▸ **Extracted data entries**
————————

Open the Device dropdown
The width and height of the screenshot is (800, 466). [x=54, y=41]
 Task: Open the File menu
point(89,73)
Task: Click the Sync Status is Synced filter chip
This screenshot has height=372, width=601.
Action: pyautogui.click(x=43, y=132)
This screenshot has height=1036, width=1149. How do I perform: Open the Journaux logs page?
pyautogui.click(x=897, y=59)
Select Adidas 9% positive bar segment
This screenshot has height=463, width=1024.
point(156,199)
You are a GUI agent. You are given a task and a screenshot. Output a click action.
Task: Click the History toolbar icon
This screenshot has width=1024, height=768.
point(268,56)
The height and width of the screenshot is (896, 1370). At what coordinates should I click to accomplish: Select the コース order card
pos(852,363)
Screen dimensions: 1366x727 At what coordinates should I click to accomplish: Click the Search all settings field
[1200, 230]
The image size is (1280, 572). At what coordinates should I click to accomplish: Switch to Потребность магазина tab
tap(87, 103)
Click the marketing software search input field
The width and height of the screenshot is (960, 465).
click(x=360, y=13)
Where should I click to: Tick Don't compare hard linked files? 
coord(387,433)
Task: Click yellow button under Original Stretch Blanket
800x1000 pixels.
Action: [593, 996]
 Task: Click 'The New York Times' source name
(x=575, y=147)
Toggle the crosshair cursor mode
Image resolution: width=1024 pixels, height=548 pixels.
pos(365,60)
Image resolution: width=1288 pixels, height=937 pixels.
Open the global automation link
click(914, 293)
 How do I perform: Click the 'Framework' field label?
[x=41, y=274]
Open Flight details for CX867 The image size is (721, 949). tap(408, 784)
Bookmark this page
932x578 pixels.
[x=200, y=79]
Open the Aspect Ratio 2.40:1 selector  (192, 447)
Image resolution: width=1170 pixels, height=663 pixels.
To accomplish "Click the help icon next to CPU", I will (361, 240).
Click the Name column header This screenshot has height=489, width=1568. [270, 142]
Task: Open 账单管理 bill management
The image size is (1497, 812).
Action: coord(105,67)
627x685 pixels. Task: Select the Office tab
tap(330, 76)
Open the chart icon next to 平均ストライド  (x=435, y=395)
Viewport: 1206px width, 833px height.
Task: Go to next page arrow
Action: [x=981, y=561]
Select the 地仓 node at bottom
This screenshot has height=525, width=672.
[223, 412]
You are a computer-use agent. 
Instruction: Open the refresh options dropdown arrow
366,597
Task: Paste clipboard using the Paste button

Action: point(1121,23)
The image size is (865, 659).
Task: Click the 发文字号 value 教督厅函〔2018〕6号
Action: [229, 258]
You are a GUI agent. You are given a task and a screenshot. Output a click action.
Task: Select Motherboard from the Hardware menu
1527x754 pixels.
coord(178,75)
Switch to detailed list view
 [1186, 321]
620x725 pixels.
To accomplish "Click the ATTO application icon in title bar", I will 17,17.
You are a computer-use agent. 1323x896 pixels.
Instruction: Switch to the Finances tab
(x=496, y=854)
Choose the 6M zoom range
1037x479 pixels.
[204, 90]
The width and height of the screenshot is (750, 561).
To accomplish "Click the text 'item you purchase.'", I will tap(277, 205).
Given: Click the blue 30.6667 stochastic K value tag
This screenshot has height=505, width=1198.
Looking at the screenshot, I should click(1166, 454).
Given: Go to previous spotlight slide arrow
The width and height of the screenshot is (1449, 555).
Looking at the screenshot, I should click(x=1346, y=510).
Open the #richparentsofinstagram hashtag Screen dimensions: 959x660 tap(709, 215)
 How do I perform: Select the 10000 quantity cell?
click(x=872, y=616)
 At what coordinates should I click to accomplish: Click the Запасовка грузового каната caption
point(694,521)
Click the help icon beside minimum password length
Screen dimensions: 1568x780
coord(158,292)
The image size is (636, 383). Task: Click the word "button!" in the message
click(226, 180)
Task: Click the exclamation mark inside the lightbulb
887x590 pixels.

————————

▸ **The problem**
Within the data above, the lines from the one with "Open Flight details" to the one with "Given: Go to previous spotlight slide arrow" must be repeated exactly; no other line belongs in the answer.

▸ **Task answer**
Open Flight details for CX867 The image size is (721, 949). tap(408, 784)
Bookmark this page
932x578 pixels.
[x=200, y=79]
Open the Aspect Ratio 2.40:1 selector  (192, 447)
Image resolution: width=1170 pixels, height=663 pixels.
To accomplish "Click the help icon next to CPU", I will (361, 240).
Click the Name column header This screenshot has height=489, width=1568. [270, 142]
Task: Open 账单管理 bill management
The image size is (1497, 812).
Action: coord(105,67)
627x685 pixels. Task: Select the Office tab
tap(330, 76)
Open the chart icon next to 平均ストライド  (x=435, y=395)
Viewport: 1206px width, 833px height.
Task: Go to next page arrow
Action: [x=981, y=561]
Select the 地仓 node at bottom
This screenshot has height=525, width=672.
[223, 412]
You are a computer-use agent. 
Instruction: Open the refresh options dropdown arrow
366,597
Task: Paste clipboard using the Paste button

Action: point(1121,23)
The image size is (865, 659).
Task: Click the 发文字号 value 教督厅函〔2018〕6号
Action: [229, 258]
You are a GUI agent. You are given a task and a screenshot. Output a click action.
Task: Select Motherboard from the Hardware menu
1527x754 pixels.
coord(178,75)
Switch to detailed list view
 [1186, 321]
620x725 pixels.
To accomplish "Click the ATTO application icon in title bar", I will 17,17.
You are a computer-use agent. 1323x896 pixels.
Instruction: Switch to the Finances tab
(x=496, y=854)
Choose the 6M zoom range
1037x479 pixels.
[204, 90]
The width and height of the screenshot is (750, 561).
To accomplish "Click the text 'item you purchase.'", I will tap(277, 205).
Given: Click the blue 30.6667 stochastic K value tag
This screenshot has height=505, width=1198.
Looking at the screenshot, I should click(1166, 454).
Given: Go to previous spotlight slide arrow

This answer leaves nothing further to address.